# YOUR ASSIGNMENT
For every line in the records below that holds "computer", make a copy.

##### DATA UNDER STUDY

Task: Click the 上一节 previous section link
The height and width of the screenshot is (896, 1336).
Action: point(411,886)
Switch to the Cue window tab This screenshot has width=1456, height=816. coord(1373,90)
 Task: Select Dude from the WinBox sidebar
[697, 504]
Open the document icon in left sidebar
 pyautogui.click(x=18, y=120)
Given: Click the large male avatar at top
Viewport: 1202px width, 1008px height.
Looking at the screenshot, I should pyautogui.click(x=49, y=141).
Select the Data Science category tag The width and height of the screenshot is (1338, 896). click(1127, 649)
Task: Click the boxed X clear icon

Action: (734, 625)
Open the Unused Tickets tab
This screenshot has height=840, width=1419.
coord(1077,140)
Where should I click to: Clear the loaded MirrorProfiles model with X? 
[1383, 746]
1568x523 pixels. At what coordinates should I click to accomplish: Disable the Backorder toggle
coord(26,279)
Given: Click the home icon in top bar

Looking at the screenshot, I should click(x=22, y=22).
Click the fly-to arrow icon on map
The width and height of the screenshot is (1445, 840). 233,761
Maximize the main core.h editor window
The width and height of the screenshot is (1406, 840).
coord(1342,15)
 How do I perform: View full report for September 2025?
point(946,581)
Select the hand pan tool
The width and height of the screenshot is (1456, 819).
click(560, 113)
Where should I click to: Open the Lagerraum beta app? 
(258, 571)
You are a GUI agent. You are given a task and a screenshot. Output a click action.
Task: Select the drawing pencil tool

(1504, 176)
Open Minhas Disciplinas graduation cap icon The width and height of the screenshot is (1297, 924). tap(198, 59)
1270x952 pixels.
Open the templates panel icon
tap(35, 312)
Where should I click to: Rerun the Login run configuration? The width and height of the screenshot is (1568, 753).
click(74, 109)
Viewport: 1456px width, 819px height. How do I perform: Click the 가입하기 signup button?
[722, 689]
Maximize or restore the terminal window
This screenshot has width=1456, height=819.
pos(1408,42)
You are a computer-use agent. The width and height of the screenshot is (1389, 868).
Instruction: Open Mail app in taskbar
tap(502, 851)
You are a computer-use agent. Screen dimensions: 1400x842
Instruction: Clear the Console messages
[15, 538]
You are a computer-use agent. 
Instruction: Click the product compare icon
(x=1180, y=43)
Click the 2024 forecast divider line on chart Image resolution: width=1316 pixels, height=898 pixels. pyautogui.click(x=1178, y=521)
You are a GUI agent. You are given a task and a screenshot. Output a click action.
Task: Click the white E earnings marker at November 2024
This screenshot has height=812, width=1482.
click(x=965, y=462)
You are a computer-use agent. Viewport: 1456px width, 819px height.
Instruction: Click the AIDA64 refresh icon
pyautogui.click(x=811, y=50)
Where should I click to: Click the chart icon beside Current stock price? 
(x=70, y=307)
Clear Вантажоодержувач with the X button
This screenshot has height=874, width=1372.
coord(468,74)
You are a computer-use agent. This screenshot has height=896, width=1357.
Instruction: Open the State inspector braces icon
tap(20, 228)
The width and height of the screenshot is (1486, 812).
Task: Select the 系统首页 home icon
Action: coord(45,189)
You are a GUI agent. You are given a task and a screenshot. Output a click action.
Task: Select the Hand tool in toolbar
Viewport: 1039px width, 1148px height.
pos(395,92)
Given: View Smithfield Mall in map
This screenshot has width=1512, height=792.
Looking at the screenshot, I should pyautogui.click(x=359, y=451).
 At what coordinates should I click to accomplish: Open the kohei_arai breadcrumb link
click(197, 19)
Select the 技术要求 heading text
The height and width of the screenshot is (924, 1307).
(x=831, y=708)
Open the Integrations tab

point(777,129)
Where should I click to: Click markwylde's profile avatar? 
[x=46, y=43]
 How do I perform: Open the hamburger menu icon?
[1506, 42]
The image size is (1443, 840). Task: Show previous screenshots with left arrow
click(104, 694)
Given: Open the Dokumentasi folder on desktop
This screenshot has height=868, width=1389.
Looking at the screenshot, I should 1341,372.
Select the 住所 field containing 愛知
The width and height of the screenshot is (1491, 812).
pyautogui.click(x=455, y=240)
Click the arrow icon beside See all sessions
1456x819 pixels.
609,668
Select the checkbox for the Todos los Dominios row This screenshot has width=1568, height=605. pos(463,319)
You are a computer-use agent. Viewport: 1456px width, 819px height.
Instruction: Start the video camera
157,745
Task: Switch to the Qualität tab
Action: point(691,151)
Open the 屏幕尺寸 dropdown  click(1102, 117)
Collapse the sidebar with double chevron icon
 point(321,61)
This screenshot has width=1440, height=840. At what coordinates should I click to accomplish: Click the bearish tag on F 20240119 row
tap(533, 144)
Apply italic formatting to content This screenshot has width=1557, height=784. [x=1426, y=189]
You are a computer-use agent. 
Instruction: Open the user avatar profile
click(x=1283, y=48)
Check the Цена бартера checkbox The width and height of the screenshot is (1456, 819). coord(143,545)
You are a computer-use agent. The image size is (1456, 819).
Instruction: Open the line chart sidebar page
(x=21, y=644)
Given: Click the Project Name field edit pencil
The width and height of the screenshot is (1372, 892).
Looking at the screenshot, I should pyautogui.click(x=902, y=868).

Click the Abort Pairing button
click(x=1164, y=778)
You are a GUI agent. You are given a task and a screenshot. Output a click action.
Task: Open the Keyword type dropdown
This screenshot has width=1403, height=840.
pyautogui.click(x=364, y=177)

##########

# RESULT BELOW
You are a computer-use agent. The width and height of the screenshot is (1389, 868).
You are a computer-use agent. Screen dimensions: 1400x842
You are a computer-use agent. 
You are a computer-use agent. Viewport: 1456px width, 819px height.
You are a computer-use agent. This screenshot has height=896, width=1357.
You are a computer-use agent. Viewport: 1456px width, 819px height.
You are a computer-use agent. 
You are a computer-use agent. The image size is (1456, 819).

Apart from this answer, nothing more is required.